(Day 11 - Sunday, November 18, 1984)
"Guilt is funny. Not funny ha ha, but funny ironic or funny bone funny, which isn't really funny at all. Funny bone funny is painful, and annoying, and persistent; its sting reverberates well after the initial ache has subsided - an echo of an unfortunately placed whack."
Tara smiled at the analogy. She thought the professor was cute. She seemed too young to be in such a position, but Tara welcomed her enthusiasm and the cheery tone she set in her class. It was a welcome change from some of the other classes she'd had in the past.
The instructor continued, "Guilt is the consequence of defiance of conscience."
"Concepts of right and wrong are cultivated with social constructs. Language and imagery, community law, legends, media, literature and other forms of art, proverbs, fairy tales, mythology and lore, all shape and reinforce these ideas. Socialization of values may not be obvious to the casual observer, but it is systematic and pervasive." Tara wiggled a little in her seat. "Conscience is then refined by interpersonal experiences within groups."
Tara took a short breath and jotted down something on her pad.
"Individuals belong to many different groups varying in size and purpose. Membership may be inherited, coincidental, forced, or chosen." The teacher turned on an overhead for the class.
Tara looked around the room at the other students. Most sat silently in their seats, nearly hypnotized by the instructor's lesson. A few were taking notes. The girl next to her was preoccupied with something stuck to her desk. She scraped at it with her fingernail, then her pen.

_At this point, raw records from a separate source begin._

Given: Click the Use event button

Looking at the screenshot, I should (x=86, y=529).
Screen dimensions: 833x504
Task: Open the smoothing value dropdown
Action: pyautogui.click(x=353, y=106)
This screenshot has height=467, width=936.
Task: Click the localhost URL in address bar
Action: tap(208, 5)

The teacher revealed a diagram with concentric circles some larger than others. Tara copied the diagram on her own pad. "Gender, ethnicity, nationality, or religion are some of the larger communities. Those groups with which we find important shared characteristics (or shared "differences") are how we identify our uniqueness - our identity - who we are - how we fit in the world."
The teacher handed a stack of papers to a student in the corner who took one and passed the rest behind him. "The smallest of groups, family, friends, and certain associates, are those in which we have the closest relationships. The stronger the attachment is, the greater the need to be accepted."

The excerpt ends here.